Dans le plus pur style maccarthyste, Front Page Magazine livre la liste des « dix Américains les moins honorables » établie par Ben Johnson et John Perazzo. Qui sont ces deux zouaves ? Ben Johnson est rédacteur assistant de Front Page Magazine, torchon sensationnaliste et populiste ultraconservateur. John Perazzo est l’auteur des Mythes qui nous divisent : comment les mensonges ont empoisonné les relations entre les races en Amérique, concentré de négationnisme en temps réel à propos d’une « prétendue ségrégation » aux États-Unis.
Le préambule de cette liste noire se passe de commentaires : « Les Américains ont retrouvé leur cohésion nationale après les attentats du 11 septembre, mais certaines personnes préfèrent être aux côtés de l’ennemi alors que ce dernier tue des citoyens américains. Ces dix personnes méritent le titre de "Dix Américains les moins honorables". »
Qui sont donc ces brebis particulièrement galeuses qui se refusent à bêler avec le troupeau des « patriotes » ?
Brian Becker, codirecteur de l’International Action Center de Ramsey Clark (ancien ministre de la Justice sous la présidence de John F. Kennedy) : « Il a qualifié l’attaque contre l’Afghanistan d’"attaque terroriste" et affirme que le 11 septembre est une conséquence des politiques américaines impérialistes. »
Michael Moore, réalisateur : « Il affirme que la guerre en Irak est menée pour des questions économiques et électorales et qu’on ne peut pas faire plus confiance à Bush qu’à Saddam. »
Danny Glover, acteur : « Il présente l’administration Bush comme impérialiste, condamne la guerre en Irak et l’embargo contre Cuba. »
John Walker Lindh, le « taliban américain » : « Il a servi dans les troupes d’Al Qaïda, mais nie être un terroriste. »
Oliver Stone, réalisateur « paranoïaque » : « Il a signé la pétition "Pas en notre nom". Il affirme que Ben Laden n’a pas encore été arrêté car il est protégé par les compagnies pétrolières qui l’utilisent pour mettre les Saoudiens dans l’embarras. »
James MacDermott, député démocrate : « Il s’est rendu en Irak peu de temps après l’anniversaire du 11 septembre et, depuis, affiche sa préférence pour Saddam Hussein contre Bush. »
Barbara Lee, députée démocrate : « Elle est la seule élue à avoir voté contre l’autorisation faite au président Bush d’aller combattre Al Qaïda en Afghanistan. »
Stanley Cohen, membre du Center for Constitutional Right (CCR) : « Il prétend que le gouvernement Bush et le gouvernement israélien commettent des crimes de guerre… contre le Hezbollah et le Hamas ! Il défend John Walker Lindh et l’icône gauchiste, le tueur de policier Mumia Abu Jamal. »

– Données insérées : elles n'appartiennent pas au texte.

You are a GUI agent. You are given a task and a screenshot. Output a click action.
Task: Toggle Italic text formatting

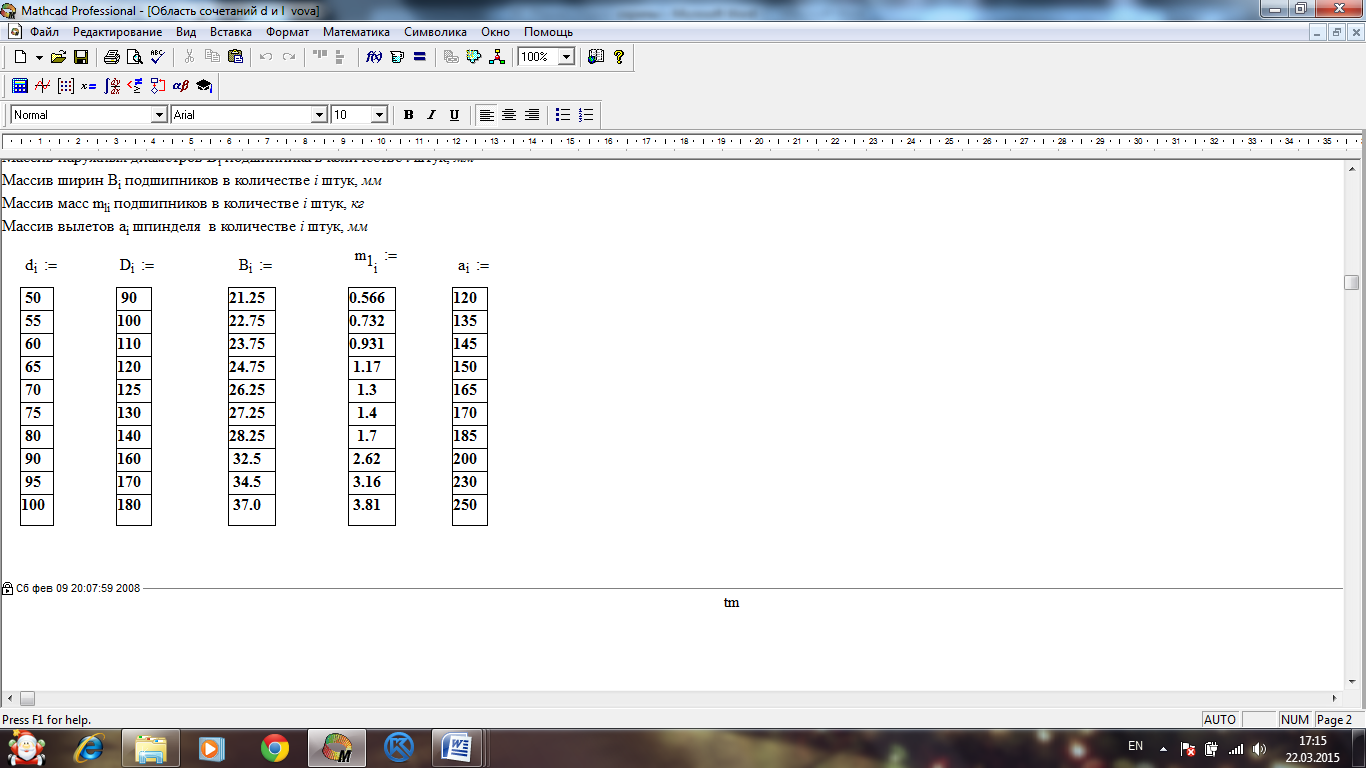(431, 115)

Lyne Stewart, également membre du CCR : « Elle légitime la violence ciblée et le terrorisme contre le système capitaliste. Elle a été emprisonnée pour complicité d’acte terroriste. D’après John Ashcroft (ministre de la Justice de Bush), elle a servi de messagère entre réseaux terroristes. »
Leslie Cagan : « Sympathisante communiste. Elle dirigeait les manifestations interdites du 15 février à New York. »
Passons sur des accusations qui, sauf dans le cas du « taliban américain », visent des opinions et des activités dont l’expression ou l’exercice est, en principe, garanti par l’« l’État de droit ». Passons aussi sur les amalgames grossiers, les imputations diffamatoires et les épithètes injurieuses dont cette liste est parsemée. C’est sa publication même qui devrait inquiéter. Dans le climat d’hystérie chauvine et de panique tous azimuts où le pays est plongé depuis le 11 septembre, on pressent, en effet, ce que la publication d’une telle liste peut signifier : un pur et simple appel au meurtre. Appel qui pourrait bien être entendu, étant donné que la libre possession des armes aux États-Unis permet à n’importe quel hurluberlu de jouer les justiciers.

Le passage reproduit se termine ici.